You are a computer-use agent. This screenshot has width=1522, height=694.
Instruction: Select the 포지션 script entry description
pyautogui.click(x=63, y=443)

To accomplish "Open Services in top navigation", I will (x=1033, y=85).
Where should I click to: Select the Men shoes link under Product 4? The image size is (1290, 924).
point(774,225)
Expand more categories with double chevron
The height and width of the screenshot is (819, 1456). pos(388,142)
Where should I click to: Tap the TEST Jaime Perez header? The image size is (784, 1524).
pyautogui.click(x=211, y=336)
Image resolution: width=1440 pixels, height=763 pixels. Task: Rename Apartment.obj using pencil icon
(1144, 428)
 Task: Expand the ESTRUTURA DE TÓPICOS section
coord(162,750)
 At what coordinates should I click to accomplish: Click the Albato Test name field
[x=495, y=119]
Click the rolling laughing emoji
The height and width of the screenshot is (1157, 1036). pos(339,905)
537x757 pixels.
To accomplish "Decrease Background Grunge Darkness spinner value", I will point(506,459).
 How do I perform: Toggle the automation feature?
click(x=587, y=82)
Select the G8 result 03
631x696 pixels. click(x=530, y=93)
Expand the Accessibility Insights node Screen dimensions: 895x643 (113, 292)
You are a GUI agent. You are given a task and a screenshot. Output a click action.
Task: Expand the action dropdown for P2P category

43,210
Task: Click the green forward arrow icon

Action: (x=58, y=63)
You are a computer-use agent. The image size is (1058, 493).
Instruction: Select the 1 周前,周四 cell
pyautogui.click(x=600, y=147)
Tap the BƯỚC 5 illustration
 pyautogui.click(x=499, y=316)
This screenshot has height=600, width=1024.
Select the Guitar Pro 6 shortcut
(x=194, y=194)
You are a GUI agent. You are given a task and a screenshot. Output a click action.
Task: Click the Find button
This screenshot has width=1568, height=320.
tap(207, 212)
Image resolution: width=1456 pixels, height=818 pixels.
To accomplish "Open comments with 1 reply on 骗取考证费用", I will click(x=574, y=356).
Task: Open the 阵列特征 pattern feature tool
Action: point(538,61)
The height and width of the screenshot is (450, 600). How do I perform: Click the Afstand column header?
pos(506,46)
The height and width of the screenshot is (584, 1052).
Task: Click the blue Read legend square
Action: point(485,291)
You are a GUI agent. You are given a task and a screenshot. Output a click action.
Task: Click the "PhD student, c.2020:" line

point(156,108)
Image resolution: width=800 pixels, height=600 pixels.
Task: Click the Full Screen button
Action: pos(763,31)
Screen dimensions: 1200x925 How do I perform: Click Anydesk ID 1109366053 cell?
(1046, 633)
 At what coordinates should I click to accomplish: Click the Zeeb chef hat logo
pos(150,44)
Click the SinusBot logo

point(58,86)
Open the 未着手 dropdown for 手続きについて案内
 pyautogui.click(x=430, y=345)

====================

Output every line of the listing above as a JSON list of strings, one string per line, with blank lines omitted.

FULL ANSWER:
[
  "You are a computer-use agent. This screenshot has width=1522, height=694.",
  "Instruction: Select the 포지션 script entry description",
  "pyautogui.click(x=63, y=443)",
  "To accomplish \"Open Services in top navigation\", I will (x=1033, y=85).",
  "Where should I click to: Select the Men shoes link under Product 4? The image size is (1290, 924).",
  "point(774,225)",
  "Expand more categories with double chevron",
  "The height and width of the screenshot is (819, 1456). pos(388,142)",
  "Where should I click to: Tap the TEST Jaime Perez header? The image size is (784, 1524).",
  "pyautogui.click(x=211, y=336)",
  "Image resolution: width=1440 pixels, height=763 pixels. Task: Rename Apartment.obj using pencil icon",
  "(1144, 428)",
  " Task: Expand the ESTRUTURA DE TÓPICOS section",
  "coord(162,750)",
  " At what coordinates should I click to accomplish: Click the Albato Test name field",
  "[x=495, y=119]",
  "Click the rolling laughing emoji",
  "The height and width of the screenshot is (1157, 1036). pos(339,905)",
  "537x757 pixels.",
  "To accomplish \"Decrease Background Grunge Darkness spinner value\", I will point(506,459).",
  " How do I perform: Toggle the automation feature?",
  "click(x=587, y=82)",
  "Select the G8 result 03",
  "631x696 pixels. click(x=530, y=93)",
  "Expand the Accessibility Insights node Screen dimensions: 895x643 (113, 292)",
  "You are a GUI agent. You are given a task and a screenshot. Output a click action.",
  "Task: Expand the action dropdown for P2P category",
  "43,210",
  "Task: Click the green forward arrow icon",
  "Action: (x=58, y=63)",
  "You are a computer-use agent. The image size is (1058, 493).",
  "Instruction: Select the 1 周前,周四 cell",
  "pyautogui.click(x=600, y=147)",
  "Tap the BƯỚC 5 illustration",
  " pyautogui.click(x=499, y=316)",
  "This screenshot has height=600, width=1024.",
  "Select the Guitar Pro 6 shortcut",
  "(x=194, y=194)",
  "You are a GUI agent. You are given a task and a screenshot. Output a click action.",
  "Task: Click the Find button",
  "This screenshot has width=1568, height=320.",
  "tap(207, 212)",
  "Image resolution: width=1456 pixels, height=818 pixels.",
  "To accomplish \"Open comments with 1 reply on 骗取考证费用\", I will click(x=574, y=356).",
  "Task: Open the 阵列特征 pattern feature tool",
  "Action: point(538,61)",
  "The height and width of the screenshot is (450, 600). How do I perform: Click the Afstand column header?",
  "pos(506,46)",
  "The height and width of the screenshot is (584, 1052).",
  "Task: Click the blue Read legend square",
  "Action: point(485,291)",
  "You are a GUI agent. You are given a task and a screenshot. Output a click action.",
  "Task: Click the \"PhD student, c.2020:\" line",
  "point(156,108)",
  "Image resolution: width=800 pixels, height=600 pixels.",
  "Task: Click the Full Screen button",
  "Action: pos(763,31)",
  "Screen dimensions: 1200x925 How do I perform: Click Anydesk ID 1109366053 cell?",
  "(1046, 633)",
  " At what coordinates should I click to accomplish: Click the Zeeb chef hat logo",
  "pos(150,44)",
  "Click the SinusBot logo",
  "point(58,86)",
  "Open the 未着手 dropdown for 手続きについて案内",
  " pyautogui.click(x=430, y=345)"
]